Ce lundi se tient un Conseil Européen de l'Agriculture et de la Pêche à Bruxelles autour de la question de l'avenir de la Politique agricole commune (PAC). Christiane Lambert, présidente de la FNSEA (Fédération nationale des syndicats d'exploitants agricoles) et présidente de la COPA, principal syndicat agricole européen, était l'invitée d'Europe 1 pour en parler. L'ambition des Etats membres est de créer une nouvelle PAC plus "verte", ce qui selon elle ouvre une période d'incertitude pour les agriculteurs, avec l'arrivée de nouvelles normes et de nouvelles contraintes. Des objectifs qu'il faut selon ses mots "mieux fixer avec les experts que juste au doigt mouillé".
Des objectifs "au doigt mouillé" ?
"Ce qui inquiète les agriculteurs, c'est surtout le niveau des exigences fixées sans aucune étude d'impact en prenant la direction d'une PAC plus respectueuse de l'environnement", a déploré la présidente de la FNSEA. "Depuis une quinzaine d'années, il y a déjà la conditionnalité, le verdissement, c'est à dire des mesures obligatoires pour tous les agriculteurs. Là, la volonté est d'aller plus loin".
Aller plus loin, mais comment ? "Dire, par exemple qu'il faut 25% de produits bio d'ici cinq ans. Est ce que le marché peut l'absorber ? Ou qu'il faut réduire de 50 % les produits phytos. Est-ce qu'il y aura des solutions économiquement tenables ? Ou alors, est-ce que les consommateurs accepteront de payer un peu plus cher ?", s'est interrogée Christiane Lambert. "Ces objectifs, il vaut mieux les fixer avec les experts que juste au doigt mouillé", a-t-elle aussi demandé, rappelant que des évolutions ont "déjà été engagées" : "nous avons réduit les émissions de gaz à effet de serre de 8% en vingt ans, nous produisons 30% de plus de blé avec 20% d'azote en moins."

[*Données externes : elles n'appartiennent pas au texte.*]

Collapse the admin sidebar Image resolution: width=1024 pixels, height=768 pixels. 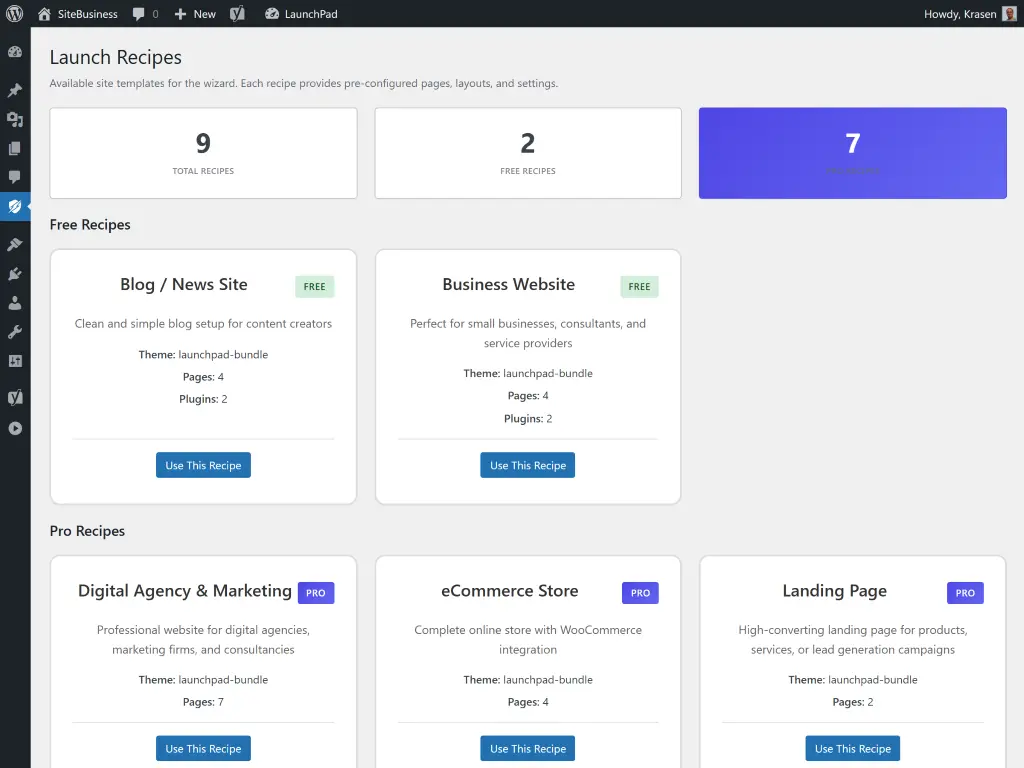(15, 428)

Concernant les produits phytosanitaires justement, alors que 50% de réduction avaient été annoncés au Grenelle de l'environnement notamment, leur utilisation continue d'augmenter. "Oui, mais qui vous l'a promis ? Des gens qui l'ont dit comme ça, en claquant des doigts. Il faut baisser de 50%, débrouillez-vous. Mais quand aucun moyen n'a été mis sur la recherche pour trouver des solutions, c'était juste une incantation. C'était évident que ça ne marcherait pas", a soutenu Christiane Lambert. "Je pense que les politiques doivent aussi être raisonnables. Lancer des chiffres comme ça, c'est la meilleure manière de décourager et les agriculteurs et les citoyens ! Quand on est sur le terrain, on ne prévoit pas ni la pluie ni le beau temps, ni les attaques de pucerons", a ajouté la présidente de la FNSEA, faisant ainsi référence aux néonicotinoïdes, pesticides tueurs d'abeilles qui ont été complètement interdits, puis maintenant autorisés avec des dérogations.
Bien-être animal : "l'équation volume/prix toujours présente dans nos raisonnements"
L'Union européenne planche aussi sur la question du bien-être animal, qui selon Christiane Lambert "fait partie intégrante du métier d'éleveur", étant elle-même éleveuse de porcs "depuis 30 ans". "Ce qui nous ennuie, par contre, c'est quand on voit la rapidité avec laquelle les choses se mettent en place. Il faut vingt ans pour amortir un bâtiment d'élevage, donc les décisions au claquement de doigts tous les trois ans sont compliquées à suivre pour les agriculteurs".
D'autant que les acheteurs ne seraient "pas toujours au rendez-vous", a-t-elle affirmé, même quand "on essaye d'étiqueter le bien-être animal ou de le faire savoir". "Je vous donne l'exemple des œufs de poules libres. +47% d'achat, c'est vrai, mais on -6% sur le prix. L'équation volume/prix est toujours présente dans nos raisonnements. Donc, le bien être animal : oui, bien sûr, et nous avançons. Mais tout diriger par des injonctions, cela ne colle pas toujours aux réalités de marché ou de comportement des consommateurs", a conclu la présidente de la FNSEA.